Jumhyn · January 30, 2023, 10:23pm

And the valid/invalid values are also going to be platform-specific. It seems like a bit of a layering issue long-term to have the Swift frontend try to diagnose whether specific casts here are correct or not for arbitrarily many backends.

tera · January 30, 2023, 10:24pm

[quote="itaiferber, post:36, topic:62791"]
The compiler can catch unsafeBitCast(0, to: UnsafeRawPointer.self) if typed literally, but what about ...

literal 0 can be caught, the above "let x = 0" could be caught, "var x = 0" in some cases - but I see your point, not all could be caught by the compiler. And we don't want to pay a penalty at runtime, which leaves us runtime (debug) checks, see bellow.

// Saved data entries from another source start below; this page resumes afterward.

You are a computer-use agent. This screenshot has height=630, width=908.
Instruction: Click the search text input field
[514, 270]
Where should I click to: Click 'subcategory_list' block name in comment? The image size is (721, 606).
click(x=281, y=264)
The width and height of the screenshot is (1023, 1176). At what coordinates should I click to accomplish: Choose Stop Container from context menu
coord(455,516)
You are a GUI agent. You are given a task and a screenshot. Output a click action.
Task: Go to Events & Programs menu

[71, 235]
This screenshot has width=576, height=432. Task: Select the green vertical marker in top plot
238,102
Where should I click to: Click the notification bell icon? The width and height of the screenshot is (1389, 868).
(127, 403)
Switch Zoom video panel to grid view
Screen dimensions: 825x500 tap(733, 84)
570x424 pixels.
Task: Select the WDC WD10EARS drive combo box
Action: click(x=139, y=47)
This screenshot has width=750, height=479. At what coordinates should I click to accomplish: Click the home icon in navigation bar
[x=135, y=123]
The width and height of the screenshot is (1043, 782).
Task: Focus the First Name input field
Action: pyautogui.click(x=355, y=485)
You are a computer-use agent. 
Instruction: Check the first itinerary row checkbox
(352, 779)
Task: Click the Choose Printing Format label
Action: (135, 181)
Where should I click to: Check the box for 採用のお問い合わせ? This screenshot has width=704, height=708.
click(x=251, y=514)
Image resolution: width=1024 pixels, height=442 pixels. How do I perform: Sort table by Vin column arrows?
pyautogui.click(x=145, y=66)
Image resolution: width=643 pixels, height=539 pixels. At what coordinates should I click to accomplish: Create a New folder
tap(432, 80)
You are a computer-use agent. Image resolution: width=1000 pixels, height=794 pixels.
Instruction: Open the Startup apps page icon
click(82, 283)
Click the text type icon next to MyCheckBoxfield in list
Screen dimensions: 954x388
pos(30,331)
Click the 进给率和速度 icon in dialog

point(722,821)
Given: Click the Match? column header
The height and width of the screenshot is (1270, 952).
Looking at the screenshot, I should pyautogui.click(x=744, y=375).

Can you name a couple? I can't think of anything obvious.

Ok, not a compiler check, but here's a sketch of the next best thing - runtime (debug only) checks:

#if DEBUG
func isValid(_ a: Any) -> Bool {
    true // default case
}
func isValid(_ a: UnsafeRawPointer) -> Bool {
    unsafeBitCast(a, to: Int.self) != 0
}
func isValid<T>(_ a: UnsafePointer<T>) -> Bool {
    unsafeBitCast(a, to: Int.self) != 0
}
#endif

#if DEBUG
func unsafeBitCast<T, U>(_ x: T, to type: U.Type) -> U {
    let y = original_unsafeBitCast(x, to: type)
    assert(isValid(y))
    return y
}
#else
func unsafeBitCast<T, U>(_ x: T, to type: U.Type) -> U {
    original_unsafeBitCast(x, to: type)
}
#endif

Jumhyn · January 30, 2023, 10:28pm

Presumably, the compiler will be free to completely elide your isValid checks because it is of course impossible for the result of unsafeBitCast of an Unsafe*Pointer to Int to result in the value 0. :)

Karl · January 30, 2023, 11:07pm

Well, you can sometimes map memory to the zero page (apparently there are legit reasons for doing so). It's determined by system policies.

I'm reminded of a fascinating exploit in the Linux kernel which was caused by the system sometimes failing to check those policies together with GCC optimisations for null pointers (which become invalid if null is a valid pointer). It's such a mess

I don't think we should worry too much about preventing things like that. If you're accidentally passing along an address and count from different buffers, you're already playing with fire. And even if buffer1 is empty, its pointer does not need to be nil, so - I mean, it's nice on those occasions when the mistake does lead to an early crash, but you can't rely on it happening.

I'm not sure why this has become a discussion about unsafeBitcast; it appears to have nothing to do with the original question AFAICT.